Cognitive Systems Research is dedicated to the study of human-level cognition. As such, it welcomes papers which advance the understanding, design and applications of cognitive and intelligent systems, both natural and artificial.
The journal brings together a broad community studying cognition in its many facets in vivo and in silico, across the developmental spectrum, focusing on individual capacities or on entire architectures. It aims to foster debate and integrate ideas, concepts, constructs, theories, models and techniques from across different disciplines and different perspectives on human-level cognition. The scope of interest includes the study of cognitive capacities and architectures - both brain-inspired and non-brain-inspired - and the application of cognitive systems to real-world problems as far as it offers insights relevant for the understanding of cognition.

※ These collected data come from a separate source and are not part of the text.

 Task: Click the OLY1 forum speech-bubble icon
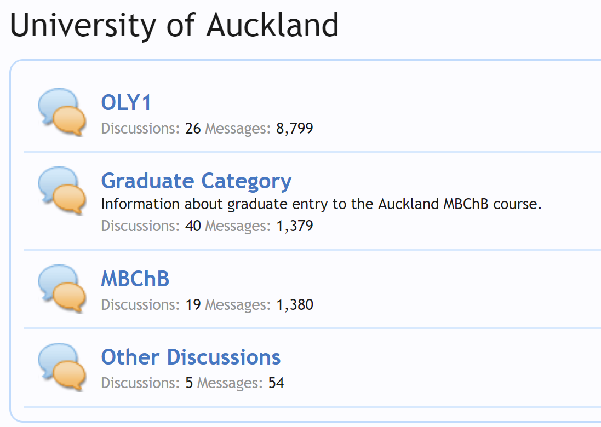pos(62,112)
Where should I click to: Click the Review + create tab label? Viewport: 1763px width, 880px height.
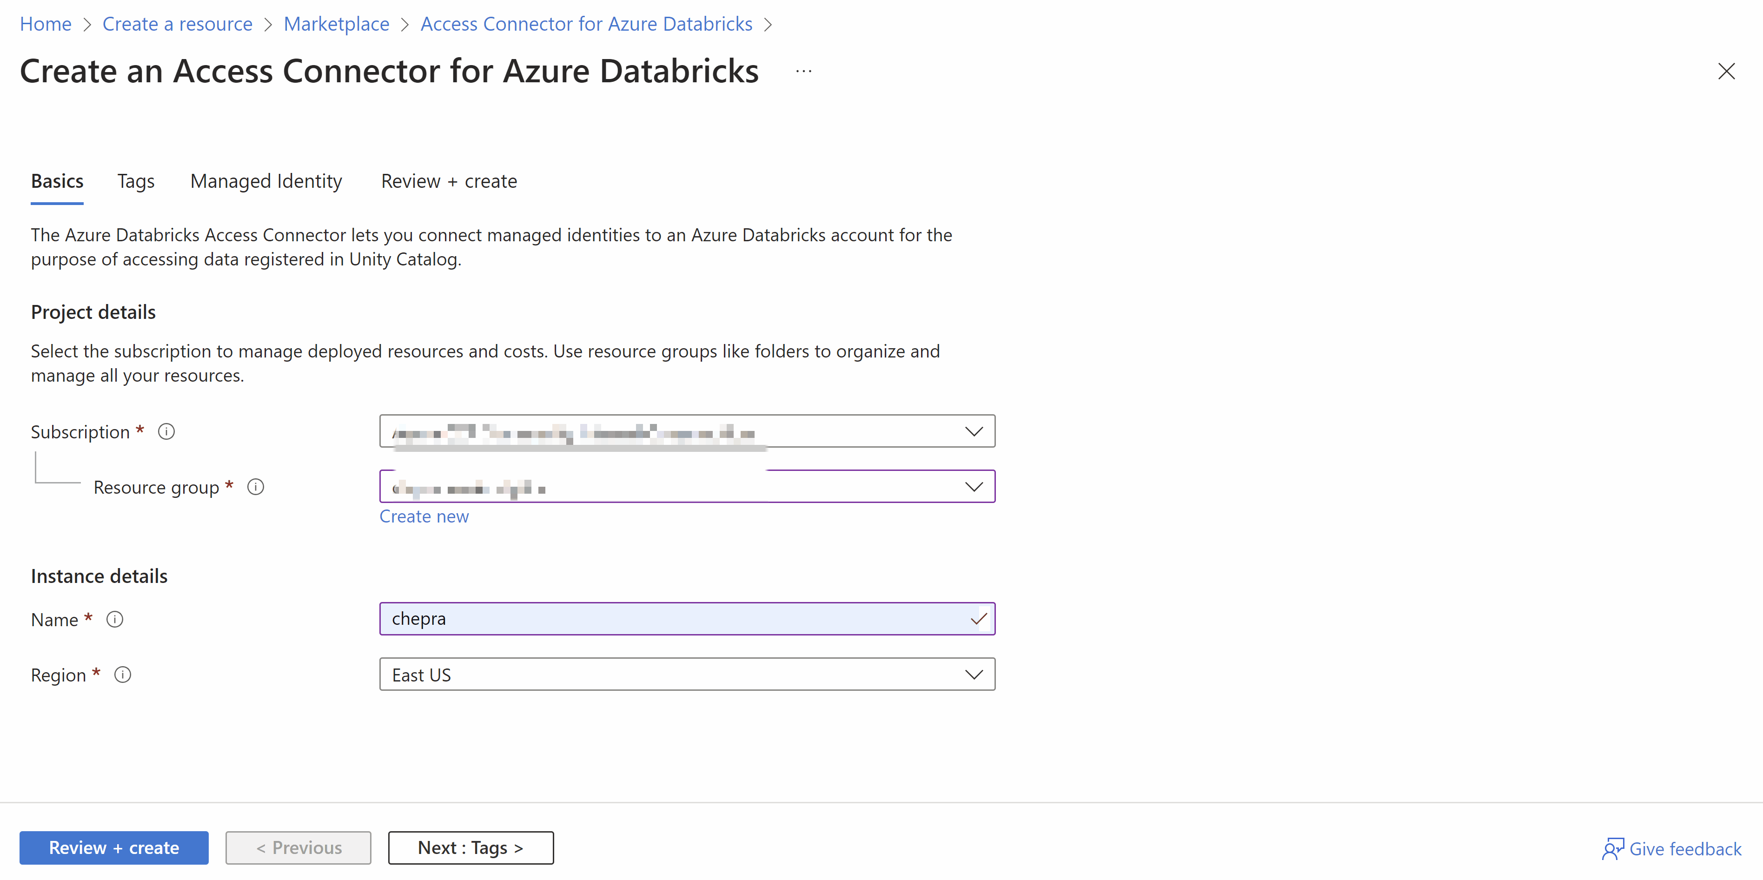(448, 181)
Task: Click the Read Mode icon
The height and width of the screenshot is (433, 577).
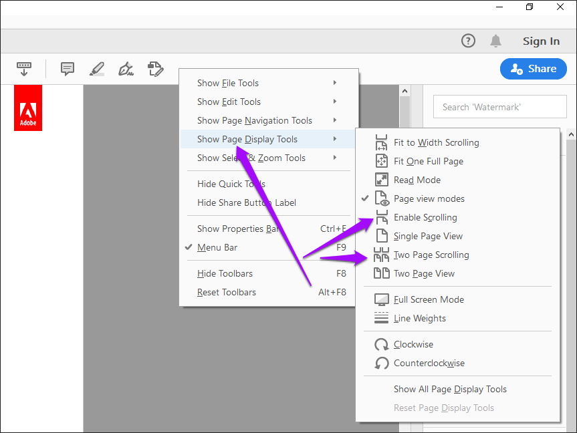Action: [381, 180]
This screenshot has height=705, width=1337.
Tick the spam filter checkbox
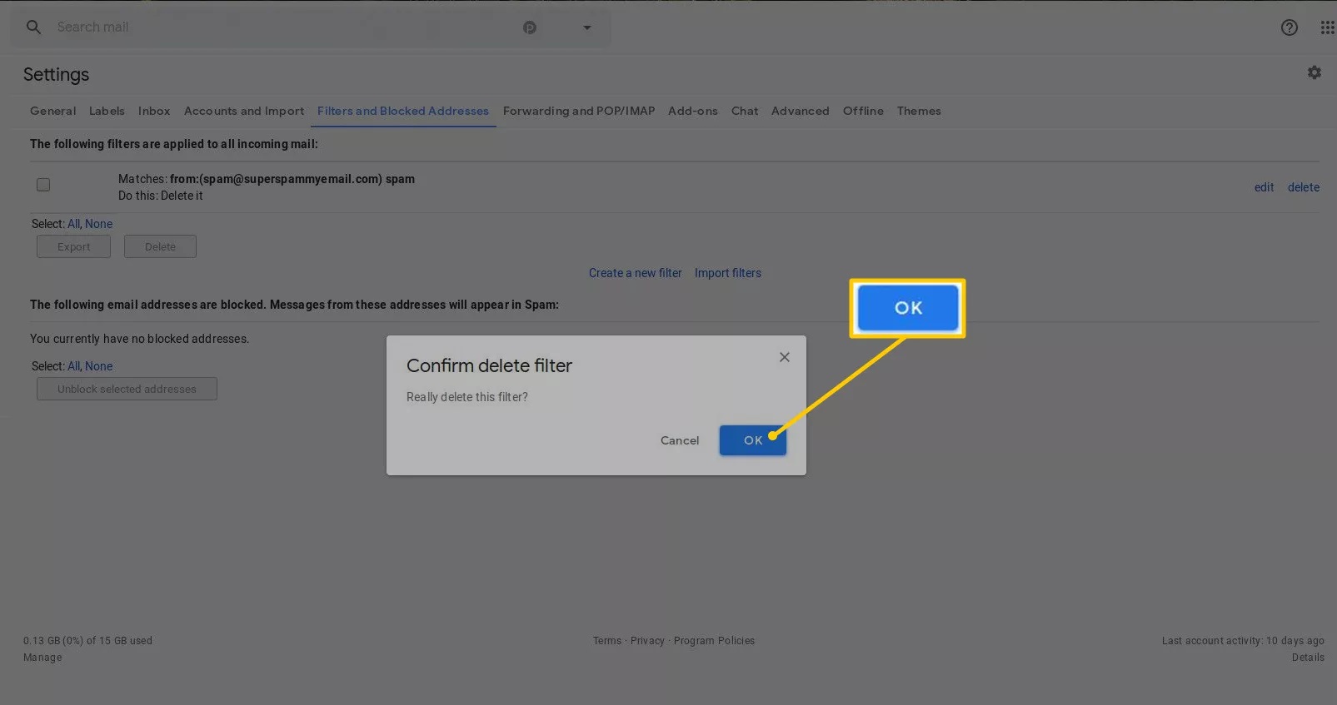43,185
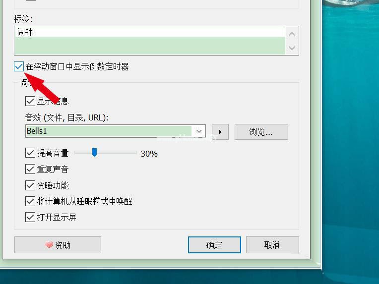The image size is (379, 284).
Task: Toggle the 重复声音 checkbox
Action: (30, 169)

Cognitive Systems Research therefore welcomes mature and cutting-edge research approaching cognition from a systems-oriented perspective, both theoretical and empirically-informed, in the form of original manuscripts, short communications, opinion articles, systematic reviews, and topical survey articles from the fields of Cognitive Science (including Philosophy of Cognitive Science), Artificial Intelligence/Computer Science, Cognitive Robotics, Developmental Science, Psychology, and Neuroscience and Neuromorphic Engineering. Empirical studies will be considered if they are supplemented by theoretical analyses and contributions to theory development and/or computational modelling studies.